Apart from the pictures, every part of the records below gets retyped exactly.

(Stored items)
┌────────

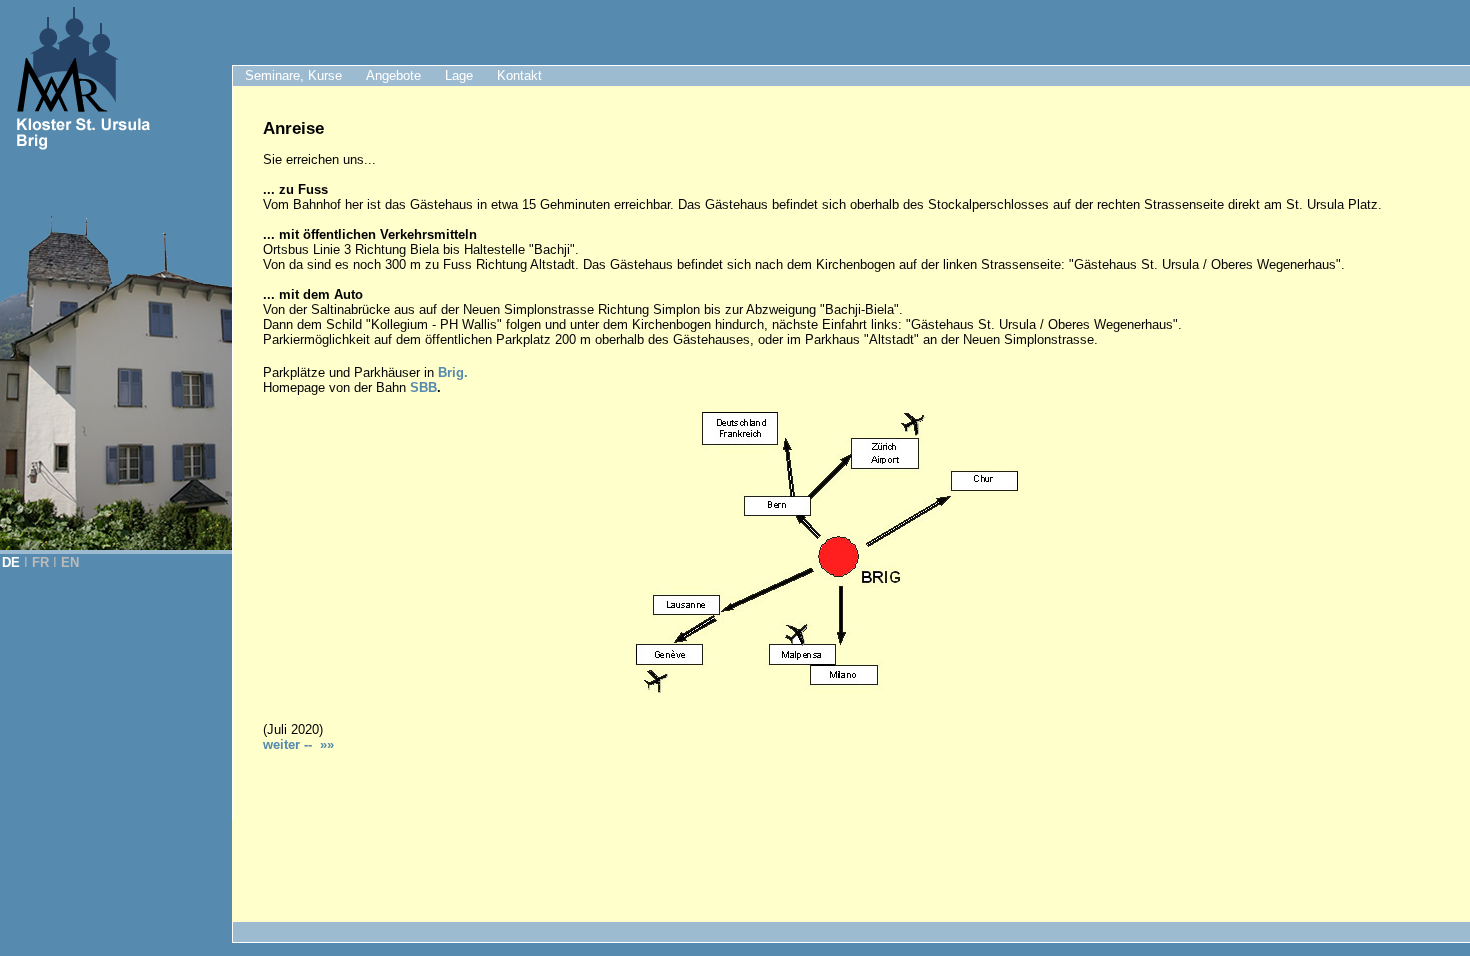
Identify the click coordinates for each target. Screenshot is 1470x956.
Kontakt (519, 75)
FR (40, 562)
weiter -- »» (298, 744)
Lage (459, 75)
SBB (423, 387)
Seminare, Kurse (293, 75)
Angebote (393, 75)
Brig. (453, 372)
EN (70, 562)
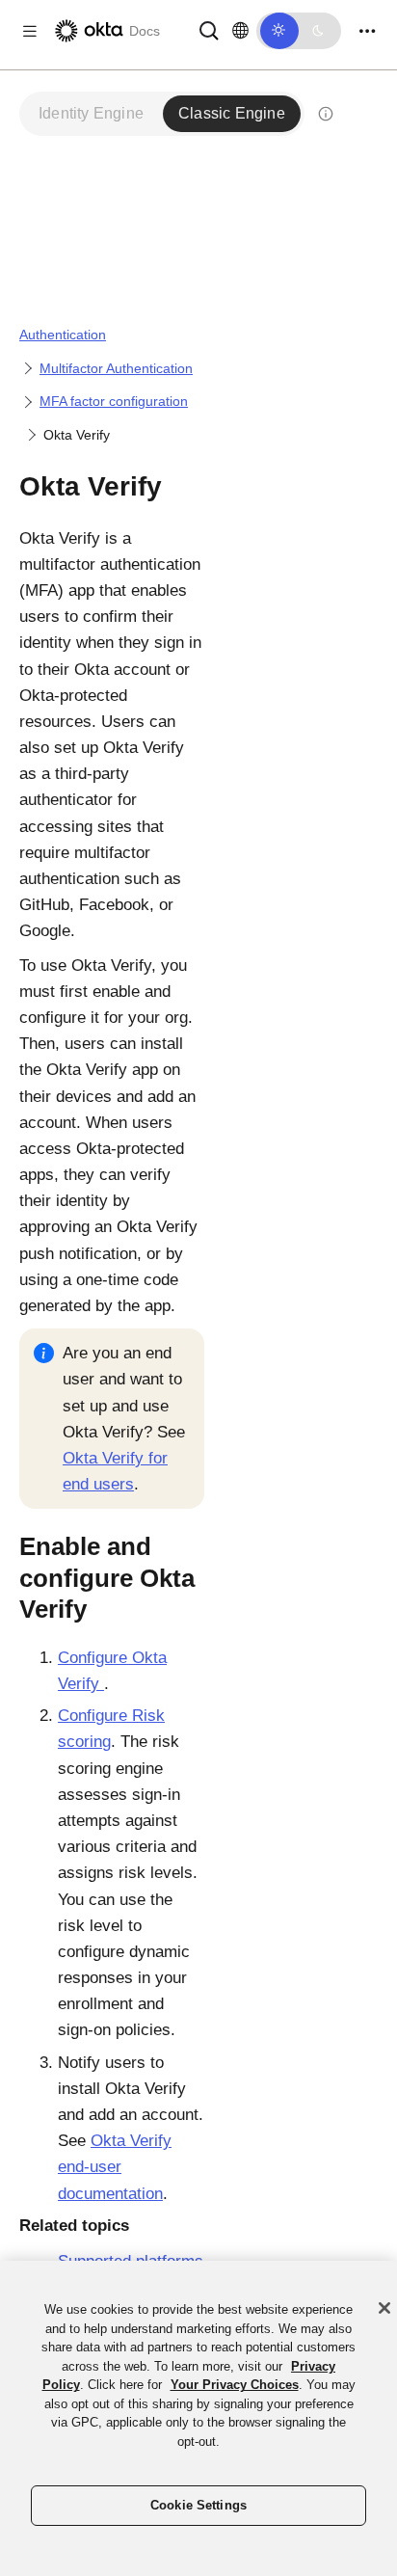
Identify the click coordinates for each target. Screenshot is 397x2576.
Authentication (62, 334)
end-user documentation (115, 2167)
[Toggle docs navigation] (30, 31)
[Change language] (240, 31)
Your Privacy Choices (235, 2384)
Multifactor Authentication (116, 368)
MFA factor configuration (114, 401)
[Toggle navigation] (367, 31)
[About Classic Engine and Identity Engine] (325, 113)
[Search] (209, 29)
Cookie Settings (198, 2505)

└────────

YOUR RESPONSE:
Identify the click coordinates for each target. Screenshot is 1470x956.
Kontakt (519, 75)
FR (40, 562)
weiter -- »» (298, 744)
Lage (459, 75)
SBB (423, 387)
Seminare, Kurse (293, 75)
Angebote (393, 75)
Brig. (453, 372)
EN (70, 562)
Identify the click coordinates for each target. Screenshot is 397x2576.
Authentication (62, 334)
end-user documentation (115, 2167)
[Toggle docs navigation] (30, 31)
[Change language] (240, 31)
Your Privacy Choices (235, 2384)
Multifactor Authentication (116, 368)
MFA factor configuration (114, 401)
[Toggle navigation] (367, 31)
[About Classic Engine and Identity Engine] (325, 113)
[Search] (209, 29)
Cookie Settings (198, 2505)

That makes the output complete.